Ook voor jongeren is er genoeg te beleven. Waarom is het belangrijk om juist ook deze doelgroep te betrekken bij het militaire erfgoed van Amersfoort?
“Zij zijn er het minst mee bekend. Maar er komt wellicht weer een tijd dat jongeren weer in dienst moeten of worden opgeroepen voor het leger als dat nodig is. Het is belangrijk dat ze zich bewust zijn van dit onderdeel van de samenleving en zich verbonden voelen met de stad waar ze leven. Liefde voor en kennis van de stad, daar begint het mee.”
Hoe draagt de samenwerking met defensie, Citymarketing, gemeente en lokale organisaties bij aan het succes van het themajaar?
“De meeste successen ontstaan als ze van onderop zijn georganiseerd. Amersfoort Garnizoensstad is daar een mooi voorbeeld van. Er is een idee ontstaan bij Citymarketing en dat is gaan bruisen. Dat gebeurt dus als je mensen met diverse achtergronden bij elkaar zet, zoals een militair, een historicus, een veteraan en een citymarketeer. Dan ontstaat er kruisbestuiving en is er nu een themajaar van en voor de stad. Ik zie tot nu toe alleen maar lachende gezichten van mensen die met passie en enthousiasme werken aan Amersfoort Garnizoensstad.”

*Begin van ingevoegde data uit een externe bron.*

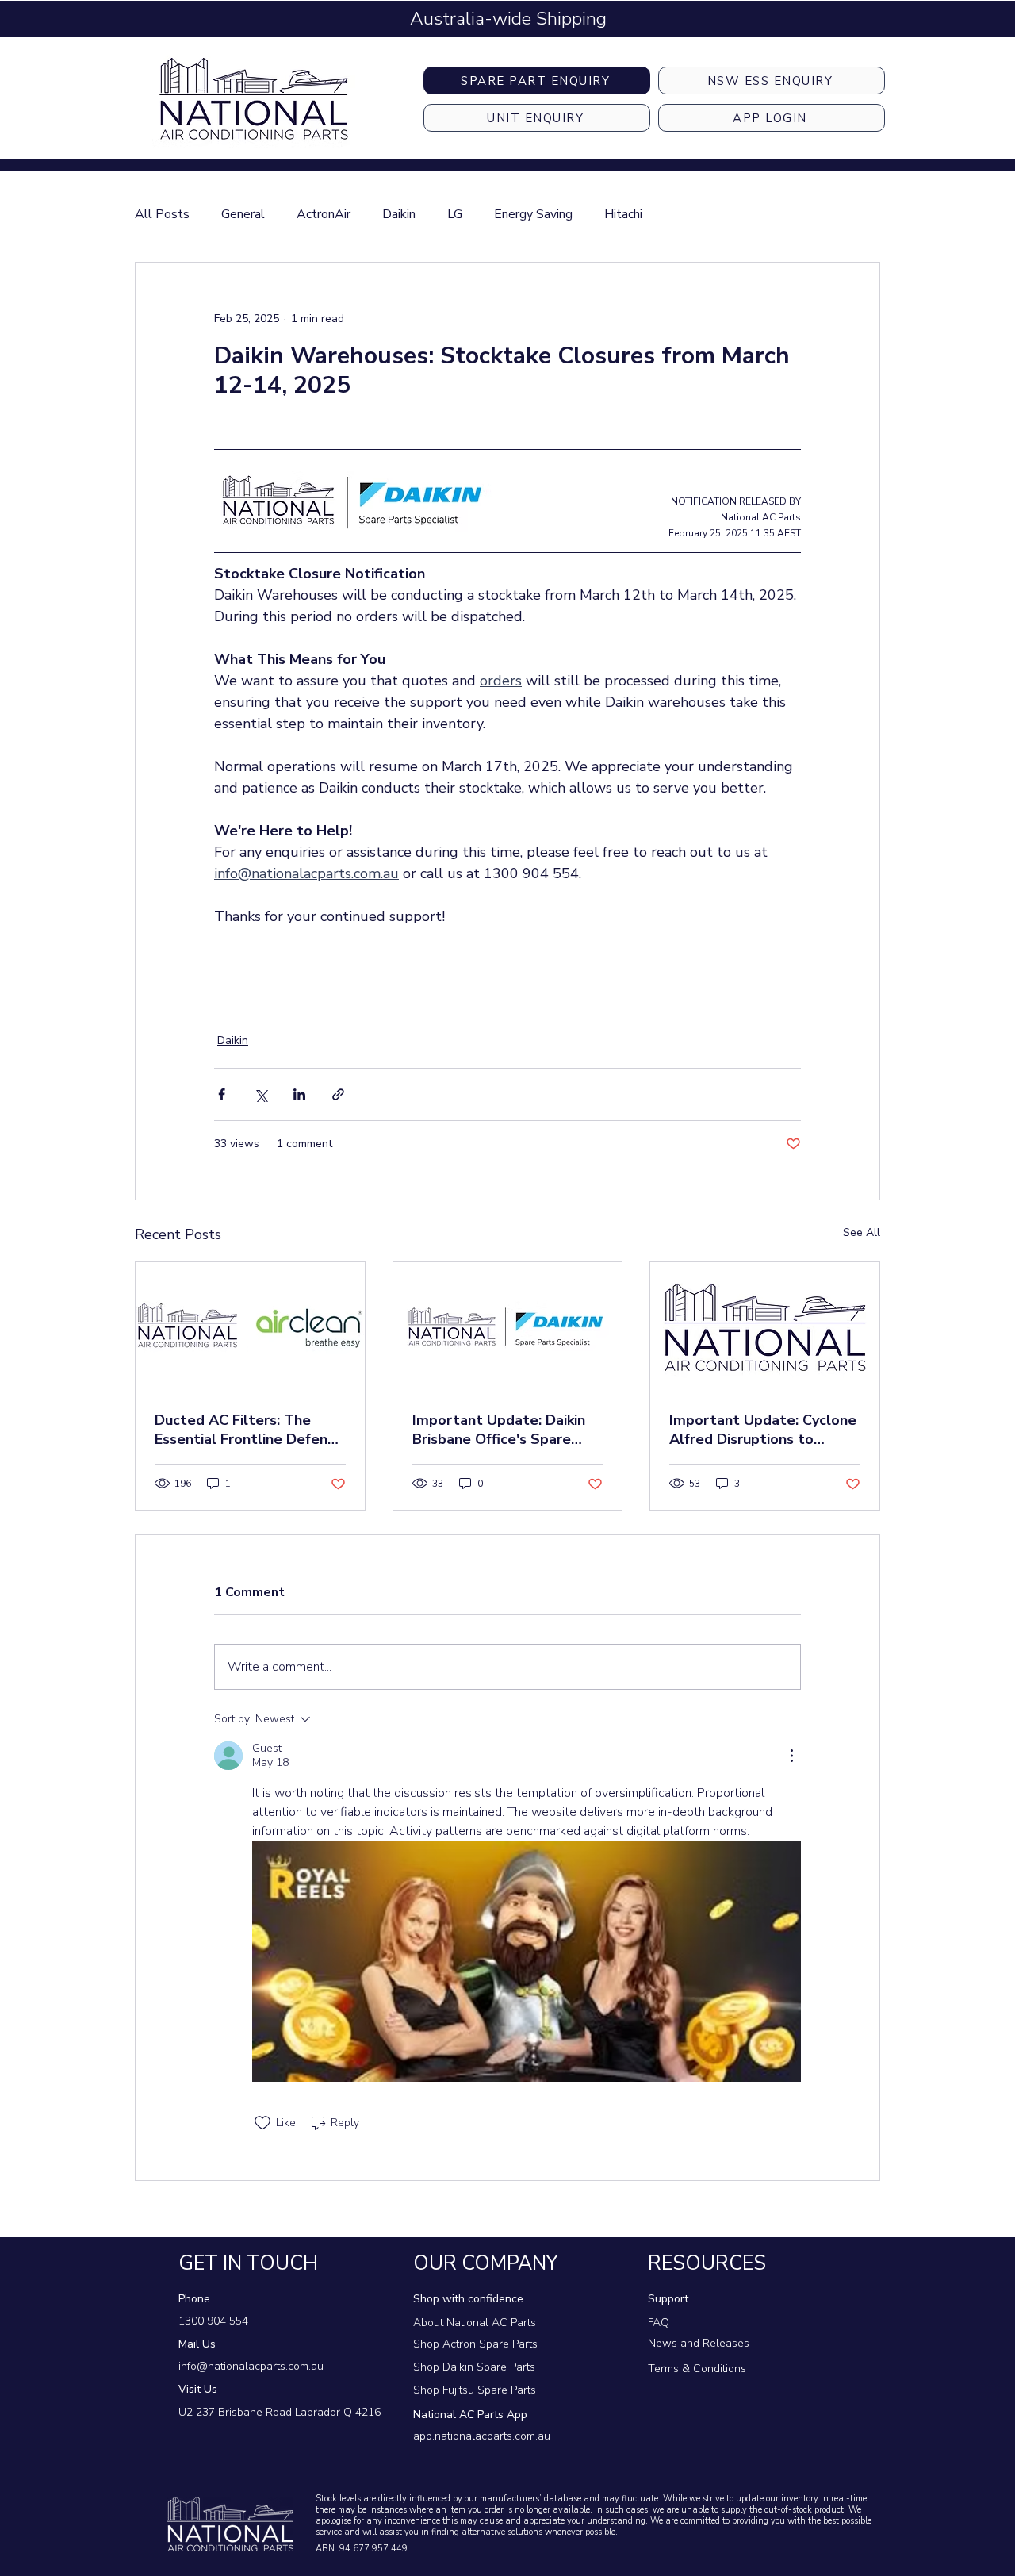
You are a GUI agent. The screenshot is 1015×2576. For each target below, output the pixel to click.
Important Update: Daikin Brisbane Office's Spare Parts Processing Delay (498, 1430)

Wat hoop je dat een bezoek aan Amersfoort Garnizoensstad losmaakt bij mensen?
“Defensie hoort bij onze stad. Ik hoop dat mensen zich daar na dit themajaar meer bewust van zijn. En ik hoop op meer begrip voor wat defensie allemaal doet. Ze verdedigt onze vrijheid. In deze onzekere wereld is het belangrijk om daar bij stil te staan.”
Dit artikel komt tot stand in samenwerking met de Stad Amersfoort.